- **PASSAGE TO READ**
------------------------------------------------------------------------
Saturday, July 15, 2006

Interlude in Rain...

In the dark sheet of night, it rains. The scenic beauty of the sleepy hills is lost in this liquid curtain. The camouflaged hills reveal their stealthy faces everytime the lightening makes its thunderous call. It is pitch dark but the few stars that manage to shine through the deluge reflect a thousand times within the countless rain drops. The moon has chosen to sleep tonight, while the earth takes her bath within the folds of this dark night.

A pair of yellow headlights shine in the distance, their scattered beams dance their way on the curvaceous road. The sputter of an old Ambassador Engine becomes clearer as it drags to a halt. The young passenger in the back seat struggles to open the door. His red and black jacket have borrowed a strange color in the rains. Amidst the complaints of having to endure a window that wont roll up and a ride that was amply punctuated with full stops, he pays his fare to the driver who sits nonchalantly through this all, smug in the knowledge that there are no other options available in this small place.

Having paid he turns to face the railway station. The rains in their ricochet recreate an olodum feat on the corrugated tin roof of the solitary platform. Their rhythm is a faint echo of the rolling thundercracks. To his back now is a chai-wallah in a make shift tea-shop, a canopied pushcart worn away by the the weather and the years. Glass jars with rusty capped with tight tin lids filled with slightly soggy salt wafers, and an old brown and green kerosene stove occupy the front side. Behind it sits the chai-wallah, an old man wrapped in a tattered grey and browth moth eaten blanket. Both the moths and him trying to save their share of warmth from the rogue rains. The old man's eyes are closed, perhaps the cold would retreat, finding no doors open. With him his whole teashop-cart-makeshift-home shivers, announcing their unity.

He opens the rusty gate. His soggy shoes falling on the sodden mud through the layer of water create an eerie sound, when coupled with the waxing and waning creak of the flat iron bar gate, that swings on its own place. He hastily walks to shelter beneath the platform roof. The ground there is peppered with the dripping drops creating islands of water in the worn sea of mud. The station master snores in his chamber, dimly lit by a small kerosene lantern. In the yellow light of the struggling flame, the whitewashed walls become a canvas of contoured shadows. The chalked writing on the grey black-board hung on the wall outside marks the timings of the trains to come and go. Huddling himself together he unzips his jacket to dig out a pack of cigarettes. With one dangling from his lips, he fumbles the pockets of his shirt, then jacket and then his jeans in search of a matchbox which is not there.
------------------------------------------------------------------------
- **GIVEN INFORMATION**

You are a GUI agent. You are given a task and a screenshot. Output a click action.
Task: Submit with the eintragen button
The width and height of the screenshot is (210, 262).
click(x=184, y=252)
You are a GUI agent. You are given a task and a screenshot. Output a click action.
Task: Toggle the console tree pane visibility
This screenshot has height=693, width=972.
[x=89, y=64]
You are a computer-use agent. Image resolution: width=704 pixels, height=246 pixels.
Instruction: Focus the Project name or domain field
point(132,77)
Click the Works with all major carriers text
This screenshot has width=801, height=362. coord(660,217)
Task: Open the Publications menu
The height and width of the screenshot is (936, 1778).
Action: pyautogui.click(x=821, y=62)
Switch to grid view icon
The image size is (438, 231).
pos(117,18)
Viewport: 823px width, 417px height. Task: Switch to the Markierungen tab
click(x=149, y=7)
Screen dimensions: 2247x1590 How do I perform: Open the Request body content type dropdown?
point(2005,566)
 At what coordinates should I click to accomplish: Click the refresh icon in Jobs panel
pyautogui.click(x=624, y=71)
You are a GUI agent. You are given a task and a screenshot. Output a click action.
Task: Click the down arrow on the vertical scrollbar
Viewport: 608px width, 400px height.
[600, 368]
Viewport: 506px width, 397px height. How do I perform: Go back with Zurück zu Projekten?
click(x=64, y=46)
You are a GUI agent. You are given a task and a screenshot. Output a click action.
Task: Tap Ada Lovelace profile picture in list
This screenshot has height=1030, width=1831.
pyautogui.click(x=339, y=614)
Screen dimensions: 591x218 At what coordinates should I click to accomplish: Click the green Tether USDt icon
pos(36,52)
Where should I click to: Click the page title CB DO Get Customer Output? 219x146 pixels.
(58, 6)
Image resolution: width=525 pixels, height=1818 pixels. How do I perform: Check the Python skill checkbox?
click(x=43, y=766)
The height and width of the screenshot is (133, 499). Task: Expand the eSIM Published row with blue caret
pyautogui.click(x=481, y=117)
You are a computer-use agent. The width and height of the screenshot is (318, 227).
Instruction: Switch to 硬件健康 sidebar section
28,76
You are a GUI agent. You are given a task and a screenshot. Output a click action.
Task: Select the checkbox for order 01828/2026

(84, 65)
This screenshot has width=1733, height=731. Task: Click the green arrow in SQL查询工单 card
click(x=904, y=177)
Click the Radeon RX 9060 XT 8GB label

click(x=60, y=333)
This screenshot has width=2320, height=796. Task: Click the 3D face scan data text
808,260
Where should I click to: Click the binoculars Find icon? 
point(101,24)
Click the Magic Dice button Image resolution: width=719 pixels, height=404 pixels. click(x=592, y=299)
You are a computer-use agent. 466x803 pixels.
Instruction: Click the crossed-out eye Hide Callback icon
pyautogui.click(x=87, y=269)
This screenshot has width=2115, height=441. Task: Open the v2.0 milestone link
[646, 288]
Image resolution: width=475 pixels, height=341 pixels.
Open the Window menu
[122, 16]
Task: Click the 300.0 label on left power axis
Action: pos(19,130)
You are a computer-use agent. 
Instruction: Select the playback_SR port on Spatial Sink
------------------------------------------------------------------------
- **SHORT TASK 1**
Answer these about the rainy-night station story, one per line:
(a) What make of car does the sputtering engine belong to?
(b) What two colors is the young passenger's jacket?
(c) What lights the station master's chamber?
- **SHORT TASK 2**
Could you carry the rainy-night station story forward, picking up right after its final sentence?

- **EXERCISE ANSWER 1**
(a) An Ambassador
(b) Red and black
(c) A small kerosene lantern

- **EXERCISE ANSWER 2**
He looks outside towards the tea shop, but the rains make him decide otherwise. The lantern in Station master's room has given up, the platform is lit only by another lamp that hangs from the tin-roof and the lightning that doesnt cease. In one of these flashes he takes notice of a blanketed figure resting its back on the steel-truss pillars of the platform. He hollers to ask for matches. On no response he hollers again, but the silence between the two is as stubborn as the rain. In his adamance he calls out again, but this time a gust of wind has blown away the blanket, and his words.

Her face assumes a pallor in the bisque glow that envelops the platform. Her liquid eyes stand in stark contrast to the flashes of lightening, while the wind billows her curled wisps to a silken halo. He stands in a trance, his cigarette lies on the floor while he shakes himself to stir up his words.

'I am sorry, I did not know it was you; you toh would not have a match', he says. And she replies with the mum of her raining reserve.

Silence is powerful. In non-being it exists, and exudes a strength to comfort or unnerve. It is innate harmony between those who can communicate in their quitetude. But between two strangers it morphs into an iron curtain, deafening in its loudness. Its strength being directly proportional to the desire of one wanting to listen to the other.

But she is silent; and he desperate to cajole one syllable out of her pale-crimson lips.

'Would you like to have something?', he pushes his luck. 'Something, anything?'

She looks at him, 'a cup of tea.'

Dumbstruck! he utters, 'Cup of tea? Is that what you said? A cup of tea?'.

'Yes, a cup of tea.'

'Just a minute, I'll go and come back, you just stay here', and he scampers into the rain to the chai-wallah.

He shakes him from his sleep and asks for two special masala chai. The old man stares at him blankly, slowed down by his broken sleep. So he puts the kettle on the stove and says again, 'chai, special masale wali chai'. The old man lazily lights the stove, pours in the watery milk and waits for it to boil, while looking around for the box with tea-leaves, the jar of sugar, a spud of ginger and a pod of elaichi.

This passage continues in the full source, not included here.